Thursday, April 19, 2007

"I Will No Longer Run"

See some good overviews (NYT and LAT) today. We have a little progress on Cho Seung-Hui's state of mind :

- he's not a traumatized war vet but he turns himself into one: the manifesto. A decent commentary

- warning signs appeared in the Fall 2005: In October 2005, his creative writing professor kicked him out of class because his writing was 'intimidating" and frightening other students. The department chair found Cho's response "arrogant" with an "underlying tone of anger." In November 2005, a female student complained of "annoying" contact with Cho but did not press charges. In December 2005, a second female student complained to campus police about Cho's instant messages. Police told Cho to stop contacting her. Acquaintances of Cho said he may be suicidal and he was referred to a mental health facility. A counsellor recommended involuntary commitment to a mental health facility; a judge signed an order saying that Cho "presents an imminent threat to self or others." There, a doctor determined that he was mentally ill but not a threat - which was apparently true at the time. In Fall 2006, in another creative writing class, Cho's fellow students refused to analyze his work, one of his English professors contacts a dean of students about his behavior. She gets no usable information, and deals with Cho in her own way - "Cho was allowed to remain in the seminar but was placed off to the side, where . . . he did not speak."

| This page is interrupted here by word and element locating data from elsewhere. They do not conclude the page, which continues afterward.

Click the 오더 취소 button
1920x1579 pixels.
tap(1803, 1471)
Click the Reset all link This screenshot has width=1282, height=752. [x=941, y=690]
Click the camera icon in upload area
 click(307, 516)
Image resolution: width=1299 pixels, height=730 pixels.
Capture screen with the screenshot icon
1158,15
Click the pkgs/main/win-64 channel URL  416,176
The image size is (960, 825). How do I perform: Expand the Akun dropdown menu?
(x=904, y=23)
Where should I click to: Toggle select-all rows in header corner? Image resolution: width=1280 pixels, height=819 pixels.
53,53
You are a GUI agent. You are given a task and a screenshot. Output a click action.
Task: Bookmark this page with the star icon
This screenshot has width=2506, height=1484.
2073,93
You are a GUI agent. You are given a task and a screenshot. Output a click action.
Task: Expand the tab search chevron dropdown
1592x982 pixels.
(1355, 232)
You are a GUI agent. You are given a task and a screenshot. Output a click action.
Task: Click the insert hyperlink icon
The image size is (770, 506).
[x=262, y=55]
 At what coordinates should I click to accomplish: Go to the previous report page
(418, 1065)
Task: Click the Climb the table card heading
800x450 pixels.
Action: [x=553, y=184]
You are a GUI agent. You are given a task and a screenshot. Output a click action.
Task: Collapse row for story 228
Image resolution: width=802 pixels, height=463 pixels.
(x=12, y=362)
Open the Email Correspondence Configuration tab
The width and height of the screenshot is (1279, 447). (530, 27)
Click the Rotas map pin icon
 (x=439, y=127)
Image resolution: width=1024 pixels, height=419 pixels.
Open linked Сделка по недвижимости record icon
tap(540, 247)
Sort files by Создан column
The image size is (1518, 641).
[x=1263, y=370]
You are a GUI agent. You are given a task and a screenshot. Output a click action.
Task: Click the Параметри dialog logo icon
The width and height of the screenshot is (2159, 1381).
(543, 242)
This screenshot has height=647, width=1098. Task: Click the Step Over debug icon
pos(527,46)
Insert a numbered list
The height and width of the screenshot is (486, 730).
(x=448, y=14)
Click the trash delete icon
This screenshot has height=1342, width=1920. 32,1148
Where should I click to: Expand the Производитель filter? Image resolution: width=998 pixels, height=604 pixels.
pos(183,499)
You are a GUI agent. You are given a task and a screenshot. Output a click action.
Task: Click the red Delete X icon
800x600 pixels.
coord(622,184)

- Cho was "shunned" more than he was treated, even in class. He was one of those informal social pariah at whose cafeteria table dormmates won't sit - the classic "loser" whose misery and isolation produces even more pathetic attempts to make contact and even more aversion. Cho's roommate remarked that in the video Cho is a "totally different person. He was staring straight at the camera, and he never stared into our eyes or even looked at us." Cho's parents put him in the dorm in order to help him make these contacts. But Cho's life became defined by repeated failures to do exactly this.

- The pain of this kind of repeated, general rejection is excruciating. It can lead to the disintegration of the ego that is one of the standard sources of psychosis.

- "Psychosis" - what do we mean by this word? At first, Freud thought it could be traced to a "defensive conflict against sexuality," and Cho did lash out against alleged debaucheries at Virginia Tech. Then it seemed that psychosis takes over from mere neurosis when the ego loses contact with reality and lives entirely in a world of fantasies. These fantasies may compensate for the ego's crushed state, and we could cite the fabricated omnipotence of the gun-wielding campus commando that Cho became in his movie.

- Psychosis II: we could instead see psychosis not as the break with reality but as a final solution to a break that has already been established. The solution is a forced reestablishing of contact with those whom the subject feels have rejected contact. Strangers are included since the prior pattern of rejection is so complete and generalizable to anybody. The renewed contact is psychotic because it is willing to establish contact even at the price of destroying the contacted object.

- Murder is the final contact. And suicide is completely consistent with it.